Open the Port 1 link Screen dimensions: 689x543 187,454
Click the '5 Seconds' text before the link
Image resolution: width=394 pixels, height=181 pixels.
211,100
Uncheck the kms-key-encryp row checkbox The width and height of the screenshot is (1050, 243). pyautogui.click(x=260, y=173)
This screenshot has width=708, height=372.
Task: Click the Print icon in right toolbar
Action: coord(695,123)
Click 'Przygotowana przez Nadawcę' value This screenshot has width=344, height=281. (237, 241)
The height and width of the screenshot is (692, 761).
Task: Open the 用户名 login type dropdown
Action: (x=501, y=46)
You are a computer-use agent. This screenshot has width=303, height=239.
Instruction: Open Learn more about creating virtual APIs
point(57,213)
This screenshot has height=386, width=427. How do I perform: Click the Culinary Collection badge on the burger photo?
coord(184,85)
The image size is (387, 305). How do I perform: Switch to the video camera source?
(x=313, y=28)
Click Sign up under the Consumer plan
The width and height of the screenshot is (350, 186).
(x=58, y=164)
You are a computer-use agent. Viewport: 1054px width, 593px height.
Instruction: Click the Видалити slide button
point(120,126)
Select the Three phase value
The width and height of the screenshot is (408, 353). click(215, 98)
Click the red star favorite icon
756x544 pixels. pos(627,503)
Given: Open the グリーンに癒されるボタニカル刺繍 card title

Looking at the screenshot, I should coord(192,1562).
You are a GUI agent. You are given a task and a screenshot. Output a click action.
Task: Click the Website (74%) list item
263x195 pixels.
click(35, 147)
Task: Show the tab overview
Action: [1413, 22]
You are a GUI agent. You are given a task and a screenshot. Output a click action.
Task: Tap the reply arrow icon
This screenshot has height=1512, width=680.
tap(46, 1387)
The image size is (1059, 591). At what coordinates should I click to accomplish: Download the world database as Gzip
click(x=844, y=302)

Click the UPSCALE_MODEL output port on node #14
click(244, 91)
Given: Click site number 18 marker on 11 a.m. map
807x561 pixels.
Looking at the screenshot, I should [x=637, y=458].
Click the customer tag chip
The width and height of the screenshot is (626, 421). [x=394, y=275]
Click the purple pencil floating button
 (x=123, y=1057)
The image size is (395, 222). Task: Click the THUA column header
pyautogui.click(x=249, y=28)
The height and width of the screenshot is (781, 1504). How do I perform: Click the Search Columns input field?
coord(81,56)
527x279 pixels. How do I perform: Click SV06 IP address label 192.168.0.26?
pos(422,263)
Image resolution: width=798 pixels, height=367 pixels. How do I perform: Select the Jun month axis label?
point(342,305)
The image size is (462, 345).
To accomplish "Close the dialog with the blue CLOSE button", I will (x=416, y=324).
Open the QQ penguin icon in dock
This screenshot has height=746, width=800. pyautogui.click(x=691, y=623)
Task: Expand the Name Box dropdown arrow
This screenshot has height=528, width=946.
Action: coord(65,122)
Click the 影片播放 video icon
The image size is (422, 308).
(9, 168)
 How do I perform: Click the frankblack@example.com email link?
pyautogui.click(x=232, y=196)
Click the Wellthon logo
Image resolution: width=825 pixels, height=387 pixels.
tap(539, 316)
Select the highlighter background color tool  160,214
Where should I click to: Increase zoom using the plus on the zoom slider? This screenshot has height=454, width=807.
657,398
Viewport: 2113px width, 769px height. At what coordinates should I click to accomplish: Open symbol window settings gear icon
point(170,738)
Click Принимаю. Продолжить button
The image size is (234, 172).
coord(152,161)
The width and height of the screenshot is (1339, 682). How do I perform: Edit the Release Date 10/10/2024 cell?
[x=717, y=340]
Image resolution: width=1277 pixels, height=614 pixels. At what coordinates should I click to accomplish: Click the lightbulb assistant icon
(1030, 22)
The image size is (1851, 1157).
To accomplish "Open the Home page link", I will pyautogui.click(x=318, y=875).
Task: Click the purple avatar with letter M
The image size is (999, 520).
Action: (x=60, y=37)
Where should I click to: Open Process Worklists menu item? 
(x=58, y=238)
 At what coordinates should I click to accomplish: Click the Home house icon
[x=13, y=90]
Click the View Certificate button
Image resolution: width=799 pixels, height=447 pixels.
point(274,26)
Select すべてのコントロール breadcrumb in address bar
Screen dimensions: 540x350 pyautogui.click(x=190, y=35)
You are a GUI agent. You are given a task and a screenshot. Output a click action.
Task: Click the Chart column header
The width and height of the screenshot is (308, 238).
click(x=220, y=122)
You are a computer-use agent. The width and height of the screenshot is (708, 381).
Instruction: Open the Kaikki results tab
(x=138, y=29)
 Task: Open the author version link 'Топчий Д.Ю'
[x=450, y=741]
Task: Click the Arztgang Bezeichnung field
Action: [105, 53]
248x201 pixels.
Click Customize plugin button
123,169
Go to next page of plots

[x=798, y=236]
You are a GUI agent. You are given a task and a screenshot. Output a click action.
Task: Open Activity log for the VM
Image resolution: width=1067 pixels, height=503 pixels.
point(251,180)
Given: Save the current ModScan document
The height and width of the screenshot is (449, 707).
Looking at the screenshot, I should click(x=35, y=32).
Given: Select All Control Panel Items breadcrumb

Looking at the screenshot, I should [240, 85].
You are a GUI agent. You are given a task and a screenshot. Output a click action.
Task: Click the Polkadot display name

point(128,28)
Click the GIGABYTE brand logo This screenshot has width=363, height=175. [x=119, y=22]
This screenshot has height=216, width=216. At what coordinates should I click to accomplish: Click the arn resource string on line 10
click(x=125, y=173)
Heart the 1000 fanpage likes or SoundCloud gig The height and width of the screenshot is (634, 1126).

-=-=-=-=-

Report every line in the entries above that contains the word "with", copying each such line in full. Case counts.

■ FINAL ANSWER ■
To accomplish "Close the dialog with the blue CLOSE button", I will (x=416, y=324).
Task: Click the purple avatar with letter M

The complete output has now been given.